Foto: Ran El Cabrera

Termina el concierto. Suenan “Yo-yos y bumerangs” (otro hit mundial que nunca fue), y su “Yo solo quiero verte a ti”, versión del “I Only Want To Be With You” de Dusty Springfield. Era una versión que me encantaba cuando era un niño de teta, pero juraría que en 1987 Los Canguros cantaban “Yo solo quiero estar contigo”. No importa. Coreo lo que recuerdo de entonces, y lo entrelazo con lo que deduzco (lectura de labios in situ) que canta el grupo. La despedida (un bis con el que se han hecho muy poco de rogar, por fortuna; después de todo, no somos rockeros) es “La música de la ciudad”, su cover del “Street Waves” de Pere Ubu; feroz éxito entre la muchachada mod ochentas (y demostración supina de que eran otros tiempos: art-punk de Cleveland como insospechado llenapistas). La sube a aullar Ricky Gil (Brighton 64), otro fan histórico del grupo. Y todo acaba aquí, con aplausos y vítores. El veredicto: ha sido más Mose Allison 2013 que The Chords 2013 (o sea, honroso, lindo y adecuado en lugar de incongruente, caducado y vetusto; cosa que habría sucedido si llegan a tocar “Congreso sobre la juventud y su problemática (MCPR)”, por ejemplo). Espero unos instantes por si proclaman mi nombre desde el escenario, elogiándome por ser su fan fiel durante todo este tiempo, quizás incluso sacándome a hombros como a un matador lustroso, tal vez haciéndome entrega de un gran ramo de flores (poseo una imaginación encabritada) pero solo un resto de feedback de guitarra me devuelve su eco. Me rasco el mentón y pienso: ha sido una buena noche, en todo caso. Por tanto, conviene no repetirlo más: no se juega con la suerte, y por el momento hemos salido airosos del trance. Volvamos al presente; cerremos de una vez esa puerta. Ha sido un milagro que nadie resultara herido, y eso es de agradecer. Celebremos a Los Canguros y hurra por el blues de todos. Distingo a Pablo y a Valero en la barra del Barbara Ann, como tantas otras veces; me uno a ellos, todos sonreímos y pedimos cervezas, cantamos el estribillo de “Tomás” a coro (“Y los campos de trigo, se mecen como olas del mar…”). Esto debería acabarse aquí. Y así.

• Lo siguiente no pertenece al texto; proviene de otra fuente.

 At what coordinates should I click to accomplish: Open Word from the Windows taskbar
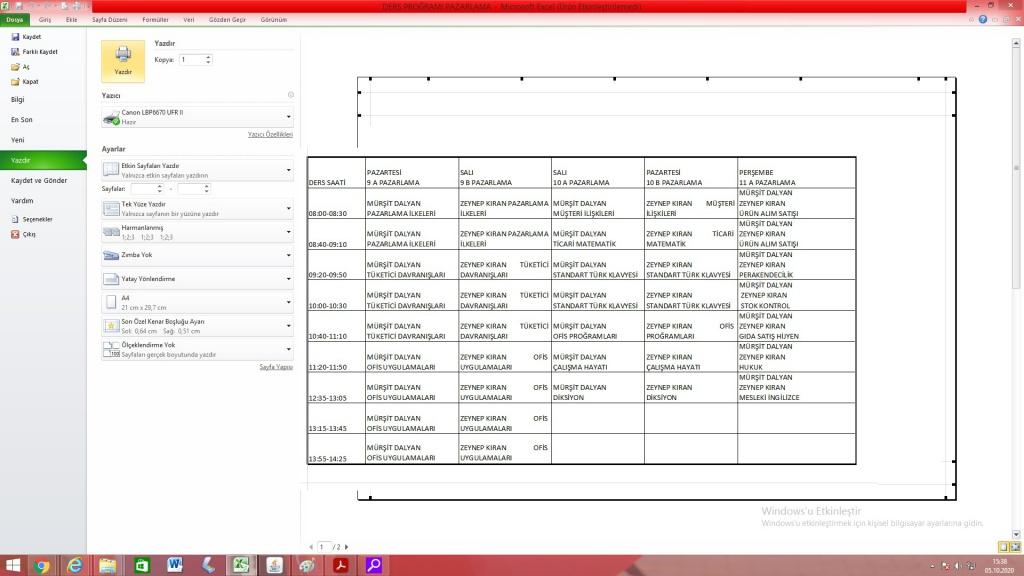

1 Recuerden el gran recopilatorio On the wave de 1980, editado en España por Polydor. Todos estos grupos estaban incluidos en él, y The Cure participaron con la espléndida “Boys don’t cry”.

2 Para mí, “Cinco años” siempre ha sido una mezcla sublime entre Los Brincos, The Times y The Monochrome Set. Así lo pienso y así se lo digo.

3 Es una larga historia

(Percusión Persuasiva (y otros sonidos catalíticos) es una nueva sección regular de Barcelonés en la que Kiko Amat comentará un concierto al mes. Siendo el visionado de conciertos pop una de las actividades que el escritor más ha practicado en toda su vida, solo o acompañado, se trata aquí de analizar los contextos, los consumibles, los lugares, la fauna y las canciones que forman parte de este particular pasatiempo.)